▶ **Problem**:
Every line from the one with "Image resolution: width=818" to the one with "The image size is (500, 381).", including those two, is to be copied exactly; all other lines of the entries below are left out.

▶ **Materials provided**:
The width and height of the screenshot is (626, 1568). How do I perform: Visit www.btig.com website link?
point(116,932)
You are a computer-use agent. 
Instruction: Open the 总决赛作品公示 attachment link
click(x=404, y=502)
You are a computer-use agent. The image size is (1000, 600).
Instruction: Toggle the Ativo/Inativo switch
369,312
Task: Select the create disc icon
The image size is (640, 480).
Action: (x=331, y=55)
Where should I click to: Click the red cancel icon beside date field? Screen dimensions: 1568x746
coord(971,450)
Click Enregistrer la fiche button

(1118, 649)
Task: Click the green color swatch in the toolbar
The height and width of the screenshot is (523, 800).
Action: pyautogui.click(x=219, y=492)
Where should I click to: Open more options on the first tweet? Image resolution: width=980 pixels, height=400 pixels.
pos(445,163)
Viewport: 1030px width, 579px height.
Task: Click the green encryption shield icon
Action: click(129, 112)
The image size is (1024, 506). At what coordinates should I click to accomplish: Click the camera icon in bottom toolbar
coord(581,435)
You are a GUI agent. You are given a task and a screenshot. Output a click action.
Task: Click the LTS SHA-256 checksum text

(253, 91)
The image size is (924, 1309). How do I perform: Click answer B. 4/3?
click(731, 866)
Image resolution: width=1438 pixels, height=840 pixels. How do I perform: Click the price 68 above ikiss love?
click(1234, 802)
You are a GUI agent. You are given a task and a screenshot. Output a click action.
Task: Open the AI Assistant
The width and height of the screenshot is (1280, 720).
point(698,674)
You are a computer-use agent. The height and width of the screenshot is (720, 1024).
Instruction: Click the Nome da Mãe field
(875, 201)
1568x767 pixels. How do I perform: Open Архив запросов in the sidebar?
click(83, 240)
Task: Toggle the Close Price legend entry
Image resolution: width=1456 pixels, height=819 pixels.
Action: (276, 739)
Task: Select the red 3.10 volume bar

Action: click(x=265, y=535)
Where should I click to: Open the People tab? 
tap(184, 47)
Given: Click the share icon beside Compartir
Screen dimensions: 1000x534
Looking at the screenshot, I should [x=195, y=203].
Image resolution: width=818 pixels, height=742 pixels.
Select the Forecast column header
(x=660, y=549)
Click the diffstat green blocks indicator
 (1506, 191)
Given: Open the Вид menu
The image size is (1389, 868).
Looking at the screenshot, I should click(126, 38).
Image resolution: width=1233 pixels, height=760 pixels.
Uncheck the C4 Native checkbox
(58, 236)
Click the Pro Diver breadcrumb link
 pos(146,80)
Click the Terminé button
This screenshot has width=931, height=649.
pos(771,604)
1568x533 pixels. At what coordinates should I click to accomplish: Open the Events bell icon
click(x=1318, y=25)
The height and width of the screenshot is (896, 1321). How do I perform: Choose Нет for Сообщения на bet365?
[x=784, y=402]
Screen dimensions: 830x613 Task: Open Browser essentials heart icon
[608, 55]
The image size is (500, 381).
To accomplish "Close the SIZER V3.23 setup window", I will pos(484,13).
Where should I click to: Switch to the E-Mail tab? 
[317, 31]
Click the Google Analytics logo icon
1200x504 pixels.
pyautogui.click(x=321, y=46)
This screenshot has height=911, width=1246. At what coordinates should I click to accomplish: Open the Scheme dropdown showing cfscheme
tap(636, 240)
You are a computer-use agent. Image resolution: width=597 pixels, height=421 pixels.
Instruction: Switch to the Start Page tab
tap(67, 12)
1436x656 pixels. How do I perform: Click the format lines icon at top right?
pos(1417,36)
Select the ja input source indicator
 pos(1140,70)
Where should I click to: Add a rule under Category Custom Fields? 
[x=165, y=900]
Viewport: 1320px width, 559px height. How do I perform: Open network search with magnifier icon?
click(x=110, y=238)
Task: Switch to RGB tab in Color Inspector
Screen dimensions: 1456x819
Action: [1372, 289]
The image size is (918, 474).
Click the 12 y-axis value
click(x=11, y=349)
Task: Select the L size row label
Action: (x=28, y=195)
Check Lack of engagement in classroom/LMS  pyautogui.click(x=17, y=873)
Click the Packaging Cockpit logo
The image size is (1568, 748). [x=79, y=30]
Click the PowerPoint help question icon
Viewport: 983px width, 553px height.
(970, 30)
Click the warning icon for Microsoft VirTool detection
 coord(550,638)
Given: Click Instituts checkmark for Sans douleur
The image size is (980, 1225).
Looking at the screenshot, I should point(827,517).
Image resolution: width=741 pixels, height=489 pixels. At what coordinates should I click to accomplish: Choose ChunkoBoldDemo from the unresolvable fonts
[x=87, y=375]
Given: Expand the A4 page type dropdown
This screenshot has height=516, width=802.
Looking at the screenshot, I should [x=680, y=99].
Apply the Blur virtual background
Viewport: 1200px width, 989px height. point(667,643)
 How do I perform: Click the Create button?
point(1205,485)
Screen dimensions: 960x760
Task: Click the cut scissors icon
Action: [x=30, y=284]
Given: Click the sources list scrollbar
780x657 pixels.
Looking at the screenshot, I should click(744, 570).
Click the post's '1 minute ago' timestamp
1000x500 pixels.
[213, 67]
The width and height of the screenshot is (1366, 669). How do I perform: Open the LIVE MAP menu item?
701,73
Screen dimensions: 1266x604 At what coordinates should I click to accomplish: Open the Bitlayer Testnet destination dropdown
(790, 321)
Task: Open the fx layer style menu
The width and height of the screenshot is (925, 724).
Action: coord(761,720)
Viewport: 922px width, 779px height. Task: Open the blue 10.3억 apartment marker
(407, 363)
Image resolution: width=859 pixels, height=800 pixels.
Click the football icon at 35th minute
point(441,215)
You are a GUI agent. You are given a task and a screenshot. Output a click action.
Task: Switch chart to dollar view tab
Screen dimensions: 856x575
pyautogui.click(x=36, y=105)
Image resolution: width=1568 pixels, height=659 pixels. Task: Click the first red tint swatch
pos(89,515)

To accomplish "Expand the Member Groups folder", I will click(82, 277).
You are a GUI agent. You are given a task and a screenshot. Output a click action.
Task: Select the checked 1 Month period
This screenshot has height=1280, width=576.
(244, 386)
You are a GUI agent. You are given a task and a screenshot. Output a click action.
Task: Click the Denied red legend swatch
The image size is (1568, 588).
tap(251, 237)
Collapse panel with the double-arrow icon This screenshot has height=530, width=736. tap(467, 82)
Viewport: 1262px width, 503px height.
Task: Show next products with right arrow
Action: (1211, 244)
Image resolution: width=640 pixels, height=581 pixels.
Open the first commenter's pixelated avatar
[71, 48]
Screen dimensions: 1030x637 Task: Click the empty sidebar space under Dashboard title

▶ **Response area**:
Image resolution: width=818 pixels, height=742 pixels.
Select the Forecast column header
(x=660, y=549)
Click the diffstat green blocks indicator
 (1506, 191)
Given: Open the Вид menu
The image size is (1389, 868).
Looking at the screenshot, I should click(126, 38).
Image resolution: width=1233 pixels, height=760 pixels.
Uncheck the C4 Native checkbox
(58, 236)
Click the Pro Diver breadcrumb link
 pos(146,80)
Click the Terminé button
This screenshot has width=931, height=649.
pos(771,604)
1568x533 pixels. At what coordinates should I click to accomplish: Open the Events bell icon
click(x=1318, y=25)
The height and width of the screenshot is (896, 1321). How do I perform: Choose Нет for Сообщения на bet365?
[x=784, y=402]
Screen dimensions: 830x613 Task: Open Browser essentials heart icon
[608, 55]
The image size is (500, 381).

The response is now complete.